Saved entries:
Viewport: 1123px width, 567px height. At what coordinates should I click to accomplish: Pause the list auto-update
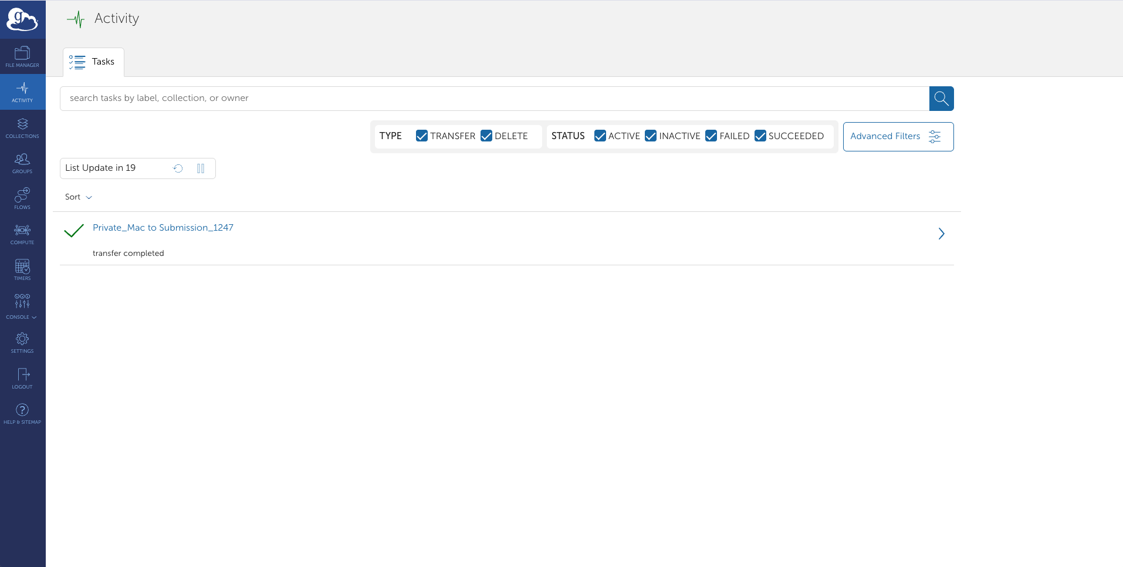[x=201, y=168]
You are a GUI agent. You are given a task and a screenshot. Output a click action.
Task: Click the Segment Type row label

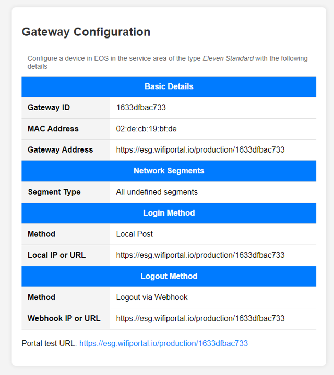coord(54,192)
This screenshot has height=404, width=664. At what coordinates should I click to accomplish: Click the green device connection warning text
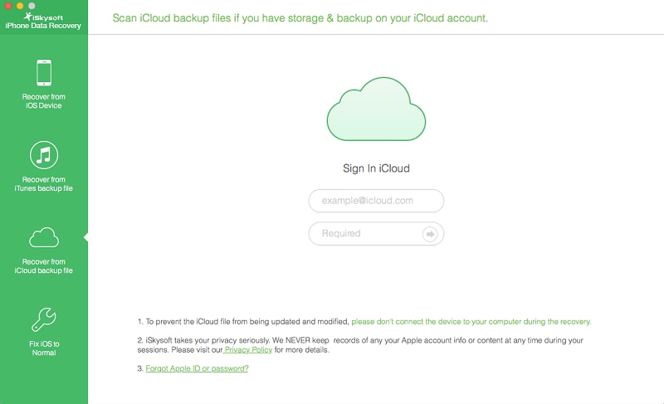471,322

* _What the task requires_: Output all the records above exactly, but without their images.

* _Result below_:
Viewport: 1123px width, 567px height. At what coordinates should I click to accomplish: Pause the list auto-update
[x=201, y=168]
You are a GUI agent. You are given a task and a screenshot. Output a click action.
Task: Click the Segment Type row label

coord(54,192)
This screenshot has height=404, width=664. At what coordinates should I click to accomplish: Click the green device connection warning text
471,322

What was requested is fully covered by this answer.